Reproduce exactly the lines from the one containing "511x258 pixels. At" through the last line of the data, both ends included.

**Source data**
=-=-=
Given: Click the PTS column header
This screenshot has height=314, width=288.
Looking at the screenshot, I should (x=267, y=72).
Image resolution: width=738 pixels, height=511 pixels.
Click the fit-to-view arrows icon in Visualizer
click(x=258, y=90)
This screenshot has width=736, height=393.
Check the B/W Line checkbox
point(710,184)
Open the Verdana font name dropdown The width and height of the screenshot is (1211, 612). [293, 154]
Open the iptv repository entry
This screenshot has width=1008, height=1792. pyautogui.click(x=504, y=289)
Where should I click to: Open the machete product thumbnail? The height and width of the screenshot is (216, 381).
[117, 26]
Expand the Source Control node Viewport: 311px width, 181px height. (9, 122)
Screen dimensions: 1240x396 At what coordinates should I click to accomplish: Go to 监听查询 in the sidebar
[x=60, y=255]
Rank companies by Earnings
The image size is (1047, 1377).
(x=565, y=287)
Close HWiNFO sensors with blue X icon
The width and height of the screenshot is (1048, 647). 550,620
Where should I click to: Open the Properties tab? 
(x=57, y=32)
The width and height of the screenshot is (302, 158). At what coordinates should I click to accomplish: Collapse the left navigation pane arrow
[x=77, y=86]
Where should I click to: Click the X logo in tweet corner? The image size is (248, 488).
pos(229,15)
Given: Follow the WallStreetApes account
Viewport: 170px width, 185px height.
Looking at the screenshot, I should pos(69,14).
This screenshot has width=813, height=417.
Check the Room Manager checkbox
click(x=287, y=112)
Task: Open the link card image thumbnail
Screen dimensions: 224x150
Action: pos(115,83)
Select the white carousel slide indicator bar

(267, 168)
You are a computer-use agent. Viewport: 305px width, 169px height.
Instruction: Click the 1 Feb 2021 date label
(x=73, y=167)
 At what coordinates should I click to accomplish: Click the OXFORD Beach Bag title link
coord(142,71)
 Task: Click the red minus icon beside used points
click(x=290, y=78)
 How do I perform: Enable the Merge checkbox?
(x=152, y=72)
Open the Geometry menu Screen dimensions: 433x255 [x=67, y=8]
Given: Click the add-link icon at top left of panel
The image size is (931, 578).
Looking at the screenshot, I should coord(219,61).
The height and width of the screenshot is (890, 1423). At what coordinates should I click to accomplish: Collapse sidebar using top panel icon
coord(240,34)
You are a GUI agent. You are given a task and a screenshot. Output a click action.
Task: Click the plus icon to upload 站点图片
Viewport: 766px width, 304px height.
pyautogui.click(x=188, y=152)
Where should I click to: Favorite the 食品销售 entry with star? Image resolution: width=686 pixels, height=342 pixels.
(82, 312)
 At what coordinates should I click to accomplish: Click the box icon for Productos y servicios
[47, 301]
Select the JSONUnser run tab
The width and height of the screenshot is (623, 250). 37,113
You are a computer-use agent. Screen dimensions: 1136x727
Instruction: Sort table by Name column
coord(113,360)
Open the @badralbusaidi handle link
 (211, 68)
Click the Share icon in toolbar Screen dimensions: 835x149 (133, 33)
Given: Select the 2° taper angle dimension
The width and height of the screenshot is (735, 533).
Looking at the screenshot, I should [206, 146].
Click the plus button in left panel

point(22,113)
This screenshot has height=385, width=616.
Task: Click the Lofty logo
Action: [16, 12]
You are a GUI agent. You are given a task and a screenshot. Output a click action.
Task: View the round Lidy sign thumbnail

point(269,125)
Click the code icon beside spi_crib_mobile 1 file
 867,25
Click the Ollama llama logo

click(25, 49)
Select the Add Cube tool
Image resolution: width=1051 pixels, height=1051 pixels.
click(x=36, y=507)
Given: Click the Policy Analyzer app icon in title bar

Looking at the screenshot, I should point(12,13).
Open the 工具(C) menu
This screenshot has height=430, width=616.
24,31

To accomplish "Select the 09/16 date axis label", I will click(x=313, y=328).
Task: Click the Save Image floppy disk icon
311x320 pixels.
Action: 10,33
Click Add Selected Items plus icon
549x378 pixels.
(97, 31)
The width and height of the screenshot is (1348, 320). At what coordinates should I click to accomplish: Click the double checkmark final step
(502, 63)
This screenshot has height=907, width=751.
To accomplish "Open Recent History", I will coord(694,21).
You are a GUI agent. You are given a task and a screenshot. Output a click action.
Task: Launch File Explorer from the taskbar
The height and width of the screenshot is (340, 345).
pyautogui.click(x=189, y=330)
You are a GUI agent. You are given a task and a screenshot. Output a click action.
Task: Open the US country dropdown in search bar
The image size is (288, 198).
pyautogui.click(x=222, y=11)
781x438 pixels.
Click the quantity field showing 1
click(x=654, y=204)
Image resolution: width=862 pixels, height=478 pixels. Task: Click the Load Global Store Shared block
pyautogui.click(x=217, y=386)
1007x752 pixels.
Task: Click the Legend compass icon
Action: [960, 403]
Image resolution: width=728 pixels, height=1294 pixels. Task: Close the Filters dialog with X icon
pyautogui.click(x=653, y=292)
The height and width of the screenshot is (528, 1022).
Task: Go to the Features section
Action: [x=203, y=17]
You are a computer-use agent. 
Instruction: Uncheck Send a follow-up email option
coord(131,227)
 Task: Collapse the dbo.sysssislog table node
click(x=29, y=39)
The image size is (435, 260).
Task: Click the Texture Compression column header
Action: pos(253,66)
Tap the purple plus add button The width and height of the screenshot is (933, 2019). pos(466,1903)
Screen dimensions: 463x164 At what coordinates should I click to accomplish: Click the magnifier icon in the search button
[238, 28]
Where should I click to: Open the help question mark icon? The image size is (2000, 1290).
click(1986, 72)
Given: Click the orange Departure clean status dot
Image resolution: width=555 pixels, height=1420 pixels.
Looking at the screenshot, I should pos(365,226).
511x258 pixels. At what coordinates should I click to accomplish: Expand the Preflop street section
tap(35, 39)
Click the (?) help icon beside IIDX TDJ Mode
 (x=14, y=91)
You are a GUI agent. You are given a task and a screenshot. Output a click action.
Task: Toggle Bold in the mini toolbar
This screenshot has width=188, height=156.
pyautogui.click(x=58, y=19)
=-=-=
**Answer section**
511x258 pixels. At what coordinates should I click to accomplish: Expand the Preflop street section
tap(35, 39)
Click the (?) help icon beside IIDX TDJ Mode
 (x=14, y=91)
You are a GUI agent. You are given a task and a screenshot. Output a click action.
Task: Toggle Bold in the mini toolbar
This screenshot has width=188, height=156.
pyautogui.click(x=58, y=19)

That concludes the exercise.